> _Goal_
Could you quote everything in the data below, from the line containing "The image size is (1366, 684)." down to the line containing "click(x=30, y=59)", including both of those lines but leaving out the pictures?

> _Data records_
————
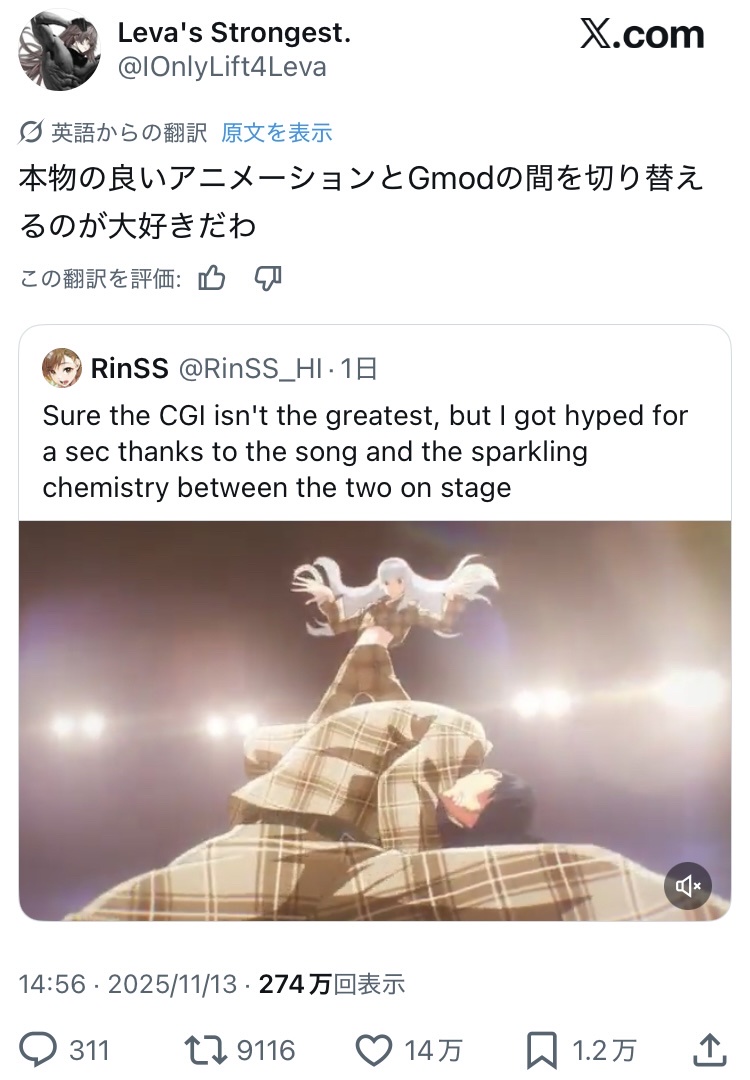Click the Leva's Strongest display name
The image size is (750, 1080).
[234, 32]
————
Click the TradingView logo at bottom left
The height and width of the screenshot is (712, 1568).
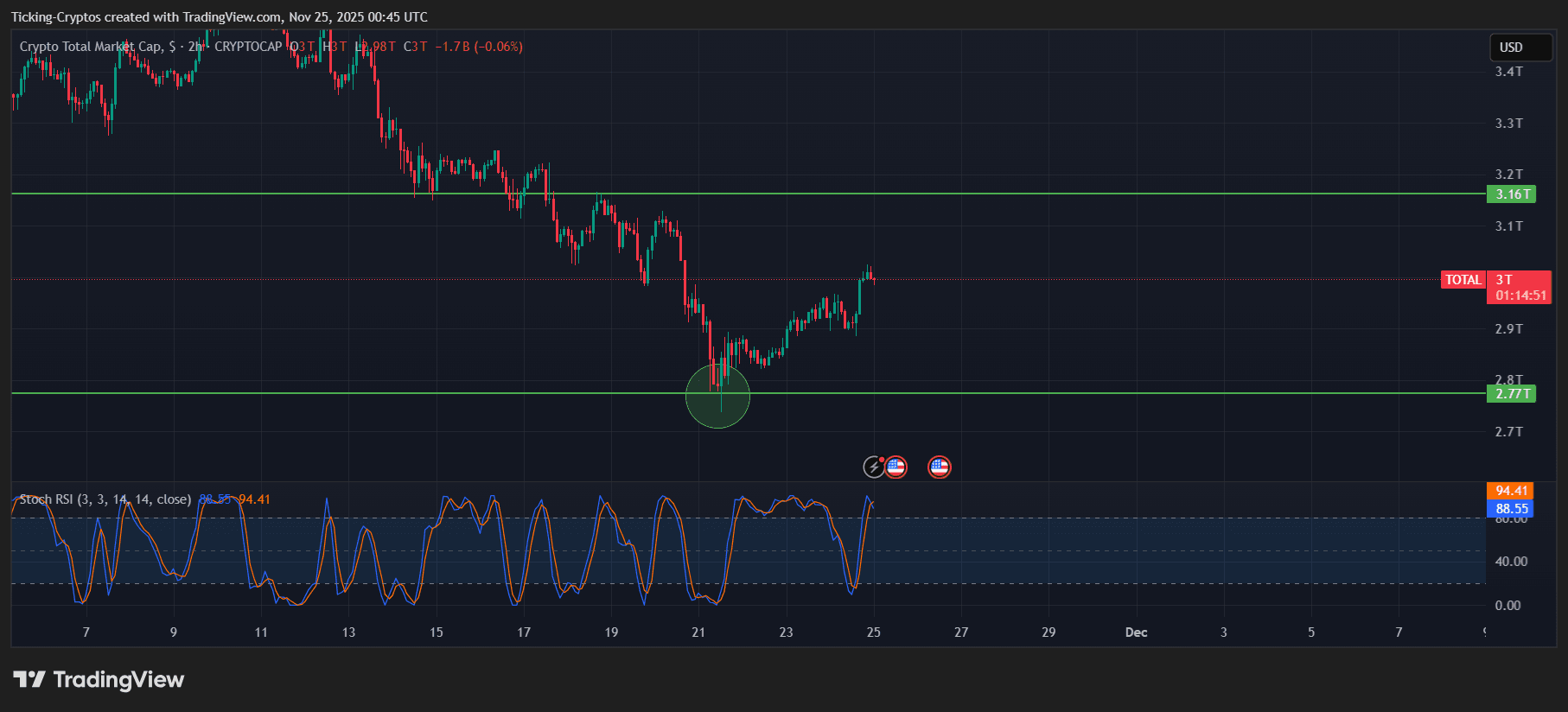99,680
————
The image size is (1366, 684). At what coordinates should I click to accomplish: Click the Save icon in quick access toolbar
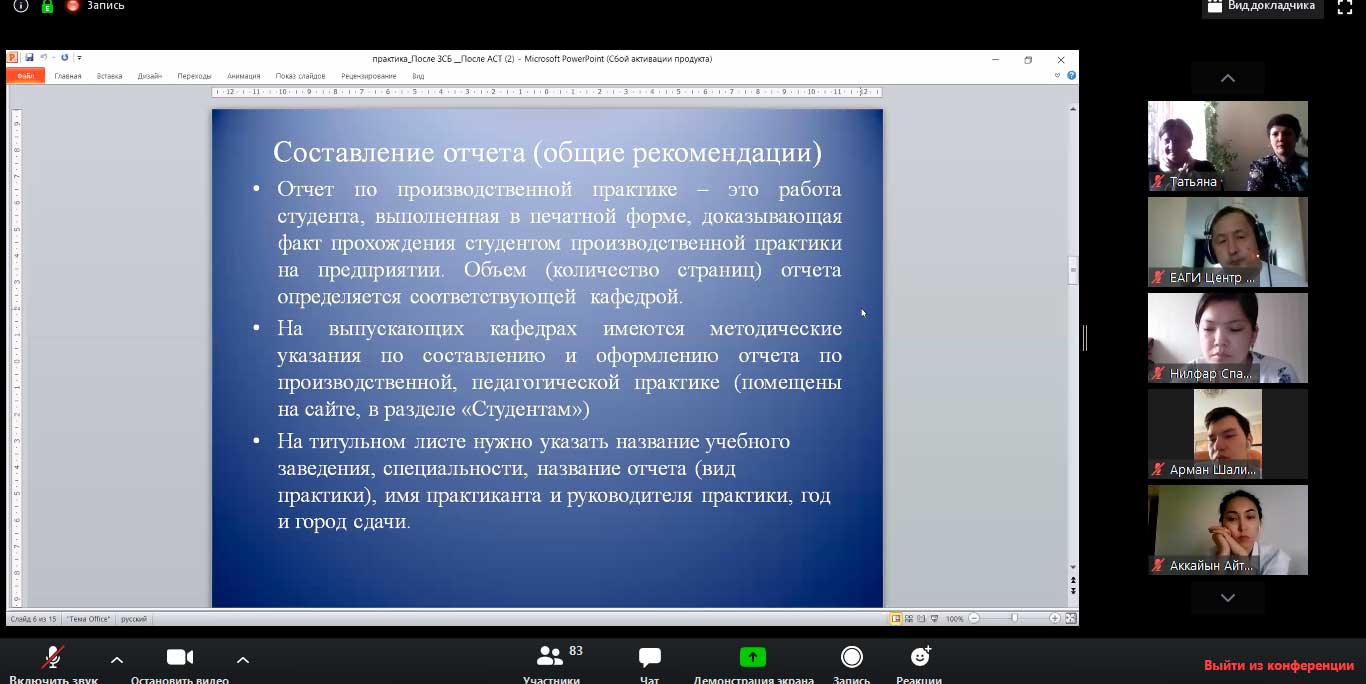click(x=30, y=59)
————
> _Solution to this problem_
The image size is (1366, 684). At what coordinates should I click to accomplish: Click the Save icon in quick access toolbar
click(x=30, y=59)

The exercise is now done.